Na segunda-feira deitei-me cedo.

De facto, deitei-me antes do sol se pôr, antes de jantar e antes das miúdas jantarem.
Mas cozinhei o esparguete e aqueci o frango e a sopa.
Na segunda feira senti-me tão mal que achei que nunca mais seria a mesma. Afinal, milagre dum comprimido, eis-me aqui de novo no ramerame do costume.
Eu não sei ser sem ser assim e é isso que me assusta na velhice. Gosto de rugas e de cabelos grisalhos e até me imagino a curtir uma reforma que não sei se terei a viajar pelo mundo. Mas e se, lá, não for eu? Se eu for outra pessoa, diferente da que sou agora?

Na segunda-feira eu era outra pessoa. Não me reconhecia nem ninguém me reconheceu. Nem a minha mãe nem o meu marido nem as minhas filhas me reconheceram e, perante uma desconhecida, todos se comportaram como sempre se comportam perante os desconhecidos - pézinhos de lã, conversas a meia-voz, com licenças e obrigados. E eu a sentir-me num coma, a ouvi-los a todos lá longe, muito longe, enquanto dormia e o meu corpo se habituava de novo a funcionar com tem que ser. Sem vertigens nem tremores nem frios desmesurados.
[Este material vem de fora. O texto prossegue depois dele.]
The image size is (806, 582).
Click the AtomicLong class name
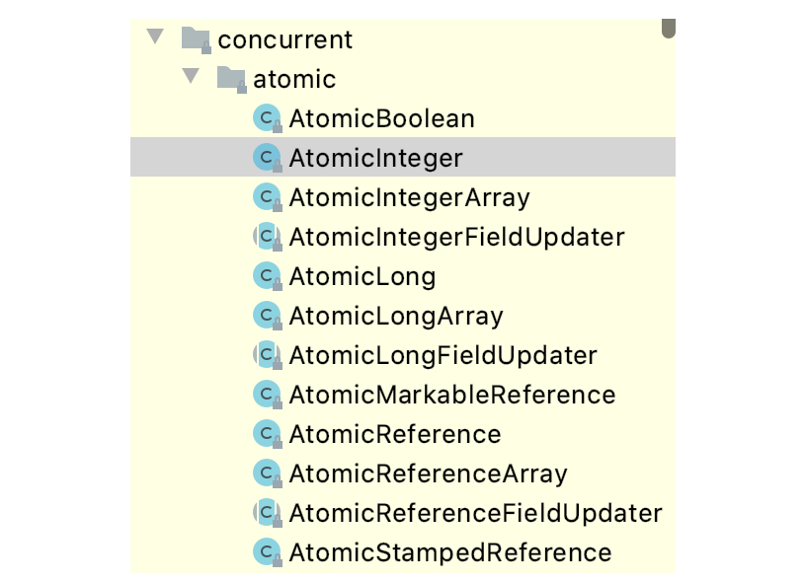click(362, 276)
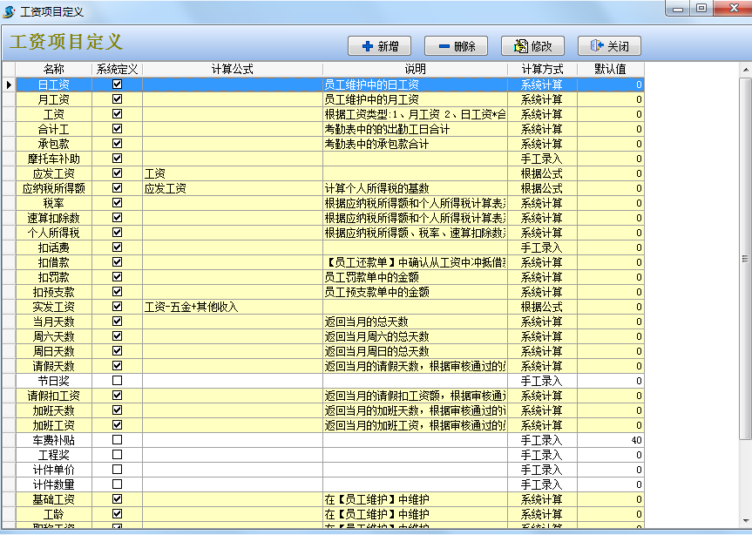Select the 个人所得税 row
The height and width of the screenshot is (535, 752).
53,233
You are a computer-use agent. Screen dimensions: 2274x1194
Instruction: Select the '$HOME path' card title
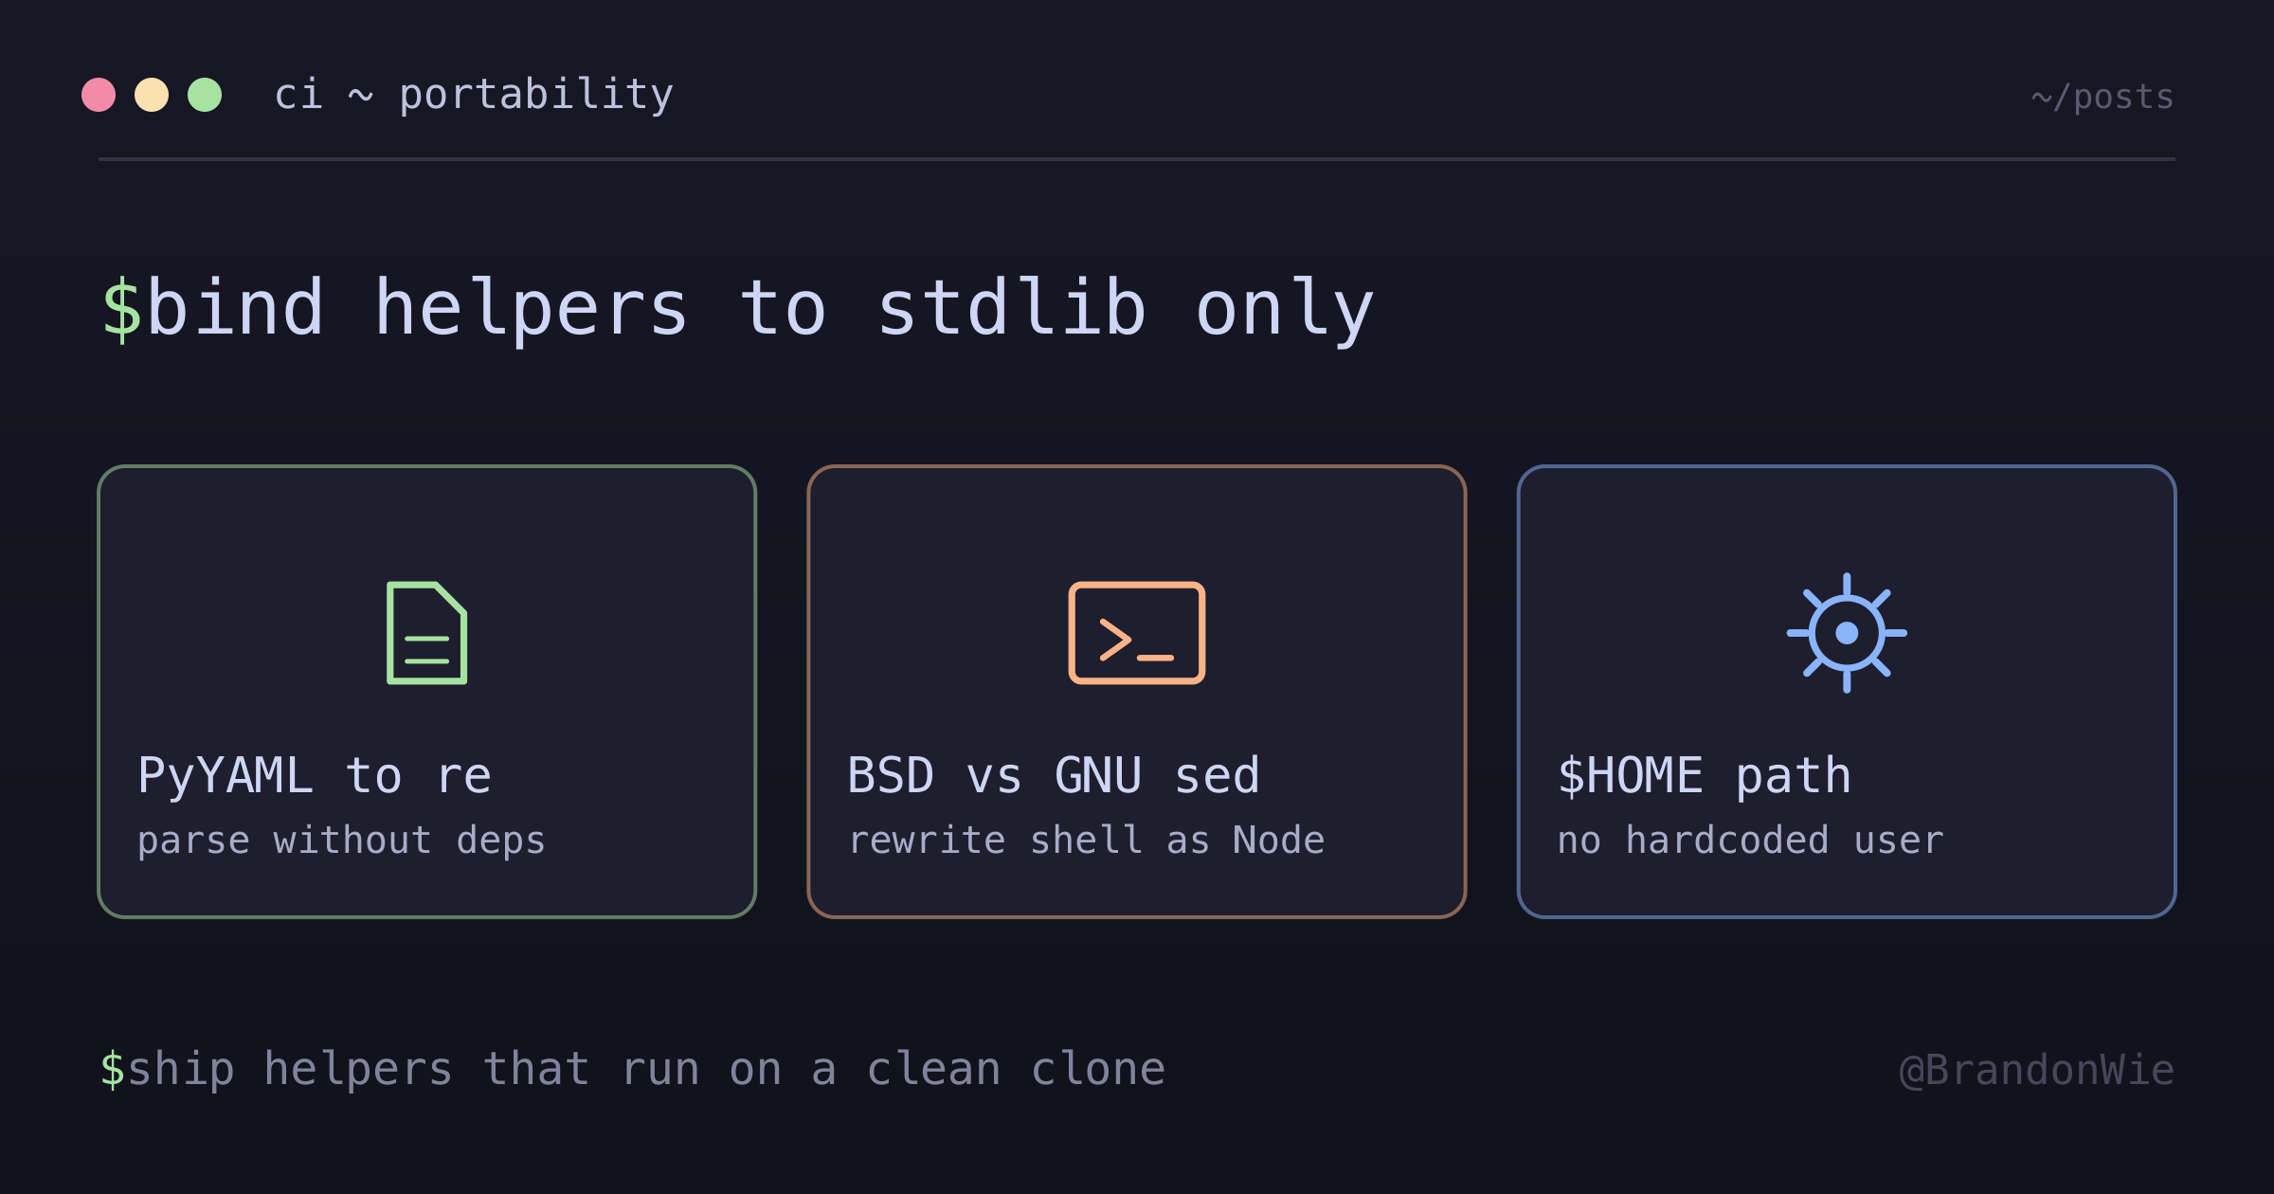(x=1705, y=775)
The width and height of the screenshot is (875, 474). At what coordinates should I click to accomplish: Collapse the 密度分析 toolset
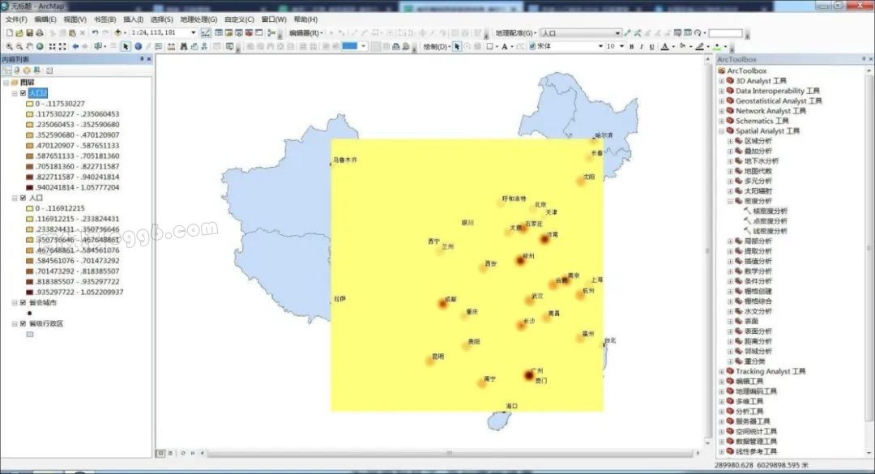coord(730,201)
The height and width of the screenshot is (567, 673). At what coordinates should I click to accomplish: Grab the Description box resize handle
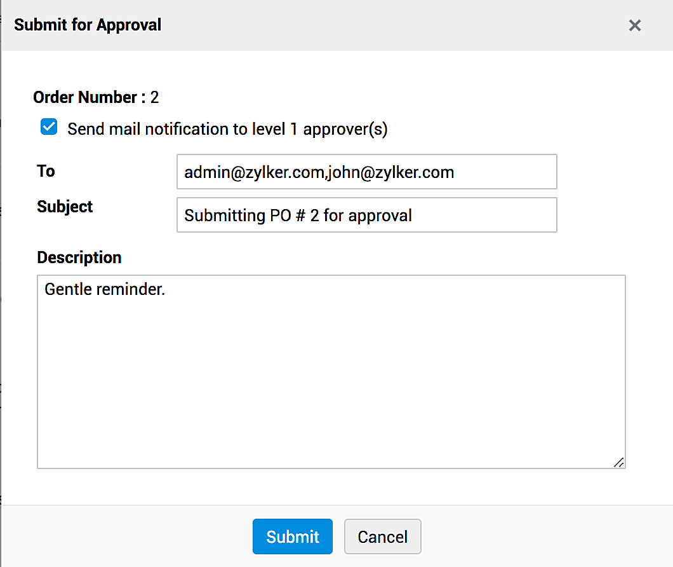click(619, 463)
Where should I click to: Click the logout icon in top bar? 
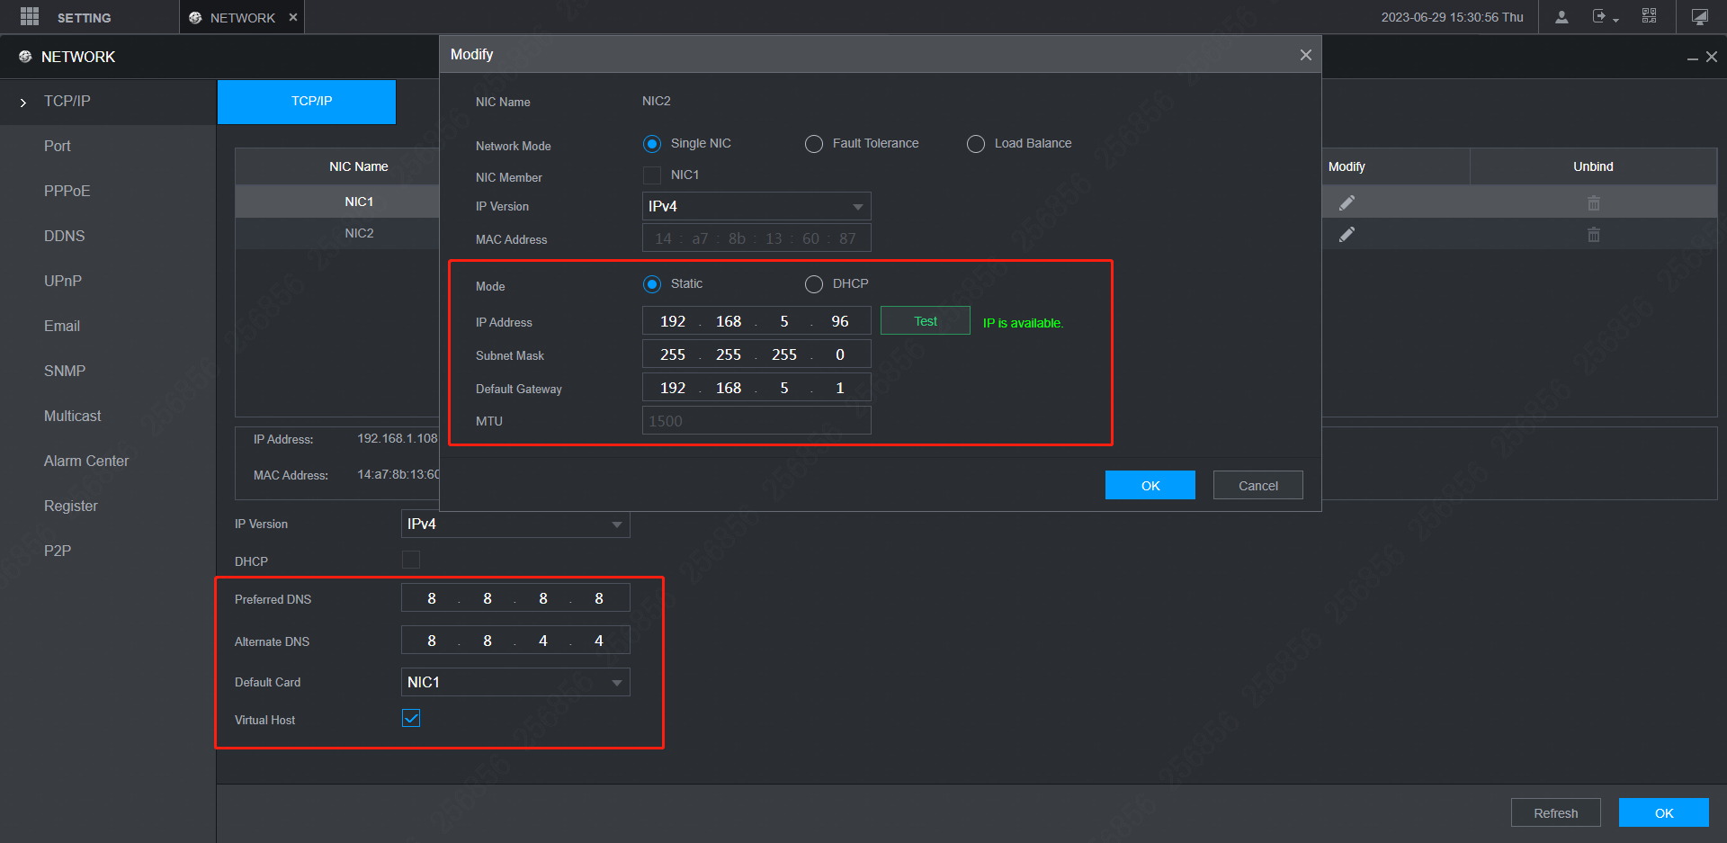1599,17
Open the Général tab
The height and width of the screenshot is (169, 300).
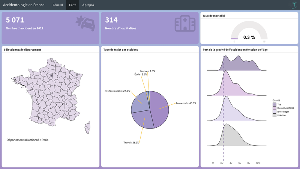coord(58,5)
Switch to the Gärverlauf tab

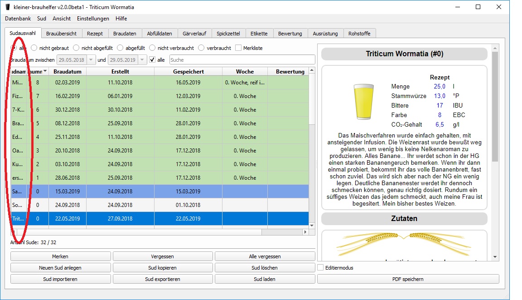[194, 34]
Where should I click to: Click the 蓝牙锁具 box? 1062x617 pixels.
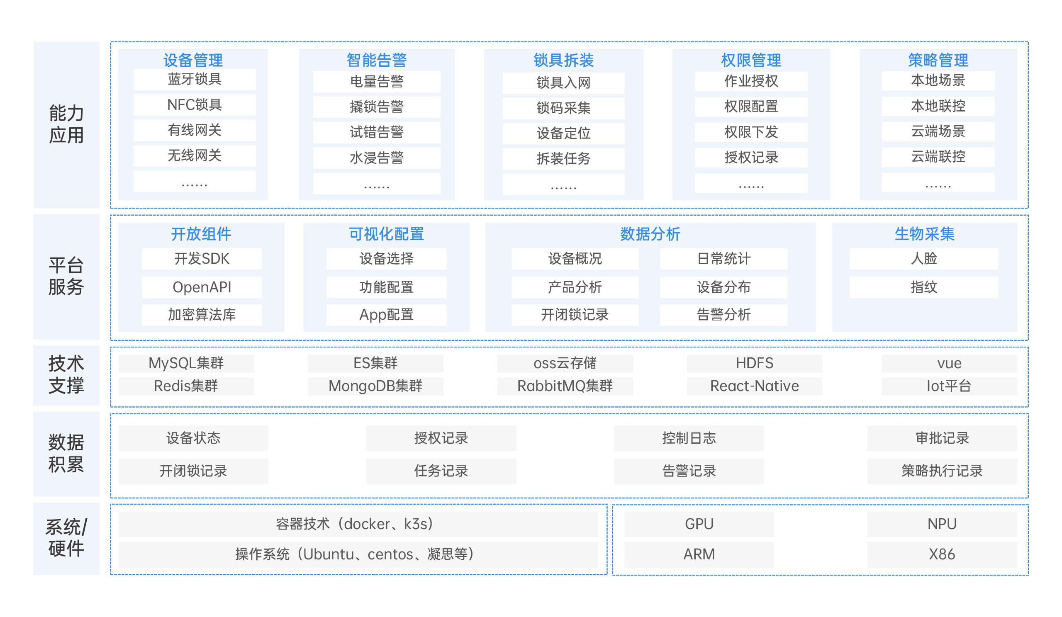(x=194, y=79)
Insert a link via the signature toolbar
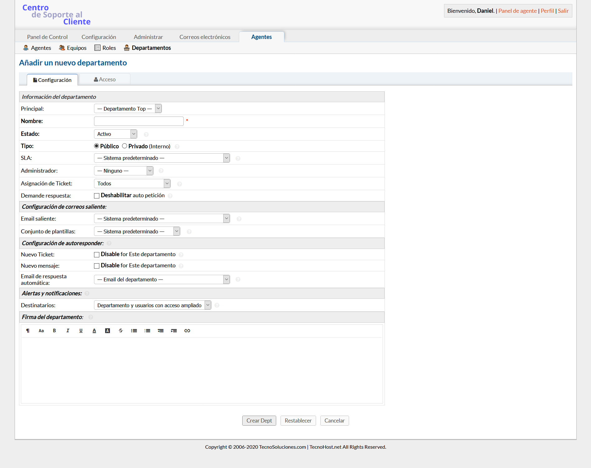The image size is (591, 468). (187, 331)
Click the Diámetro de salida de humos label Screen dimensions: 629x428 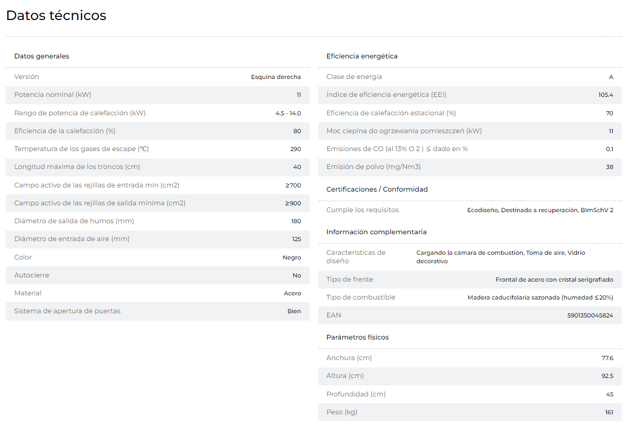click(74, 221)
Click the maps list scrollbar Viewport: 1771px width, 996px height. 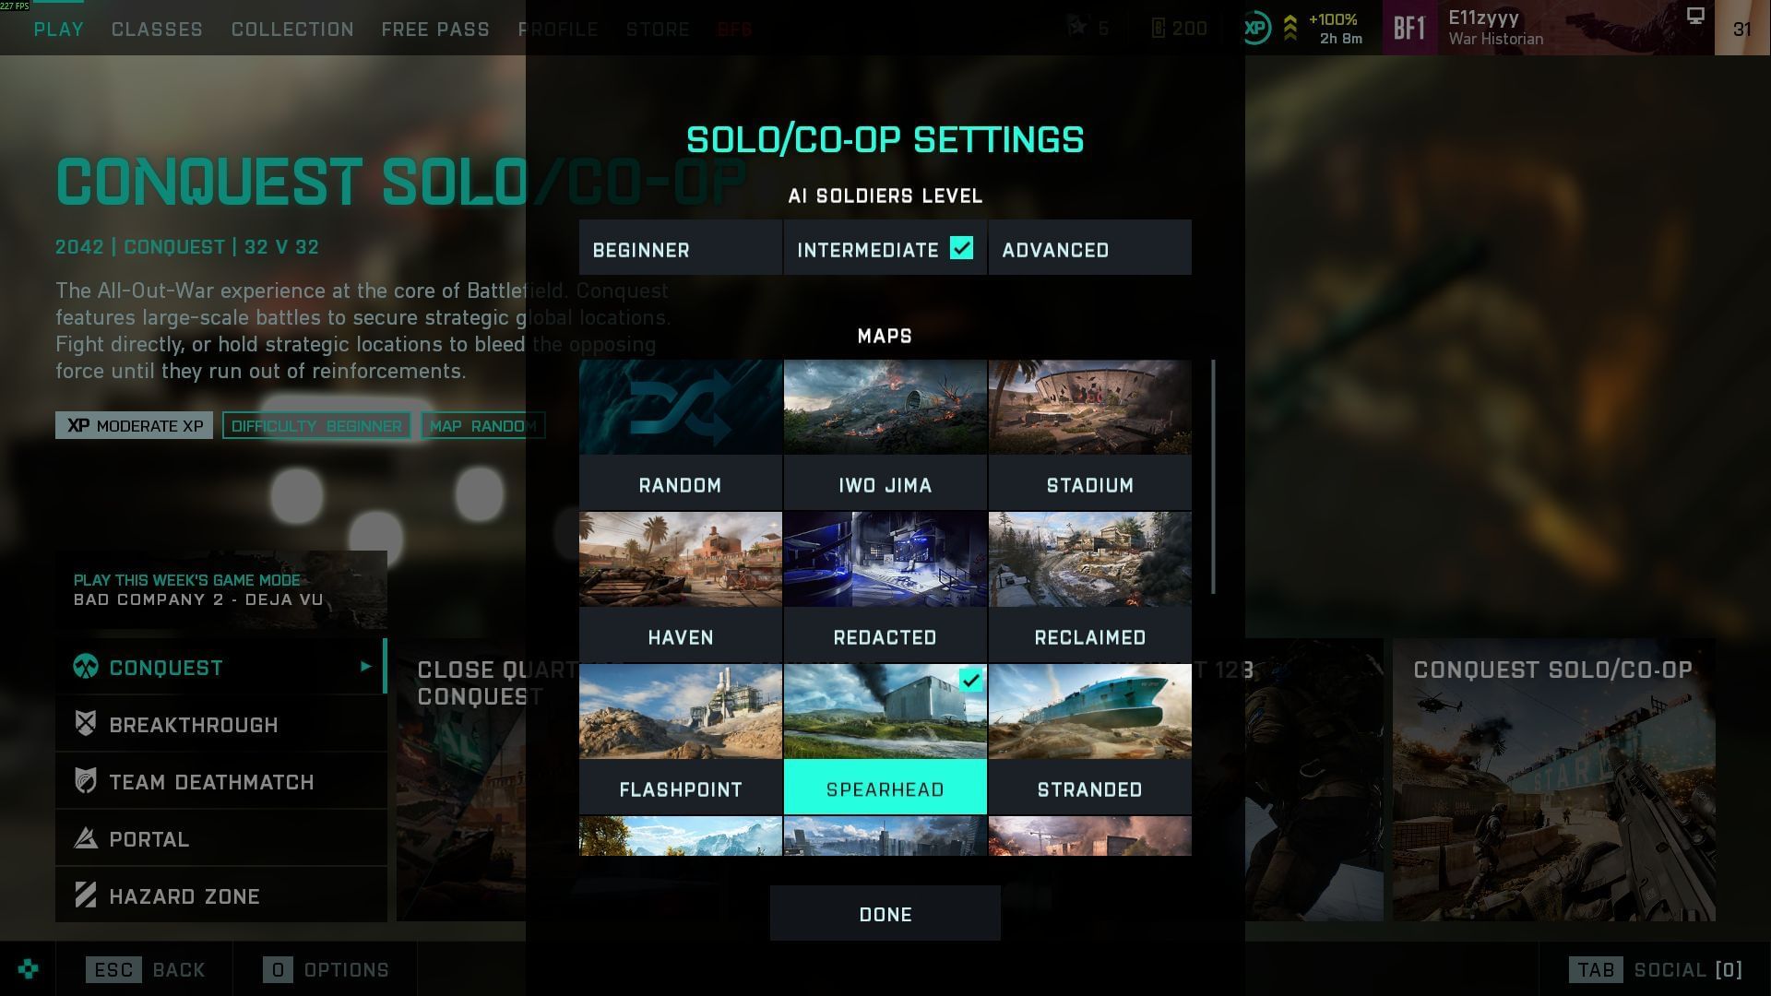click(1213, 477)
O meu cérebro, já se saberá, não funciona a cem por cento e, se calhar para me permitir outras faculdades, não produz por si só uma determinada substância. Assim sendo, há que dar-lhe ordens de produção. (Logo ao meu cérebro, meu, de mim, que gosto tão menos de ordens do que de pedidos). Todos os dias engulo um comprimido, logo de manhã, para que a tal substância seja produzida. Acontece que nem no Domingo nem na Segunda-feira engoli o comprimido e, às seis da tarde desse dia, quando mo enfiaram pela boca abaixo, já eu estava para lá de consciente. Ao mesmo tempo, acalmei-me à força e aquele cocktail mergulhou-me numa tal dormência que vinte e quatro horas depois eu ainda ressacava.

Era por isso que a página estava em branco.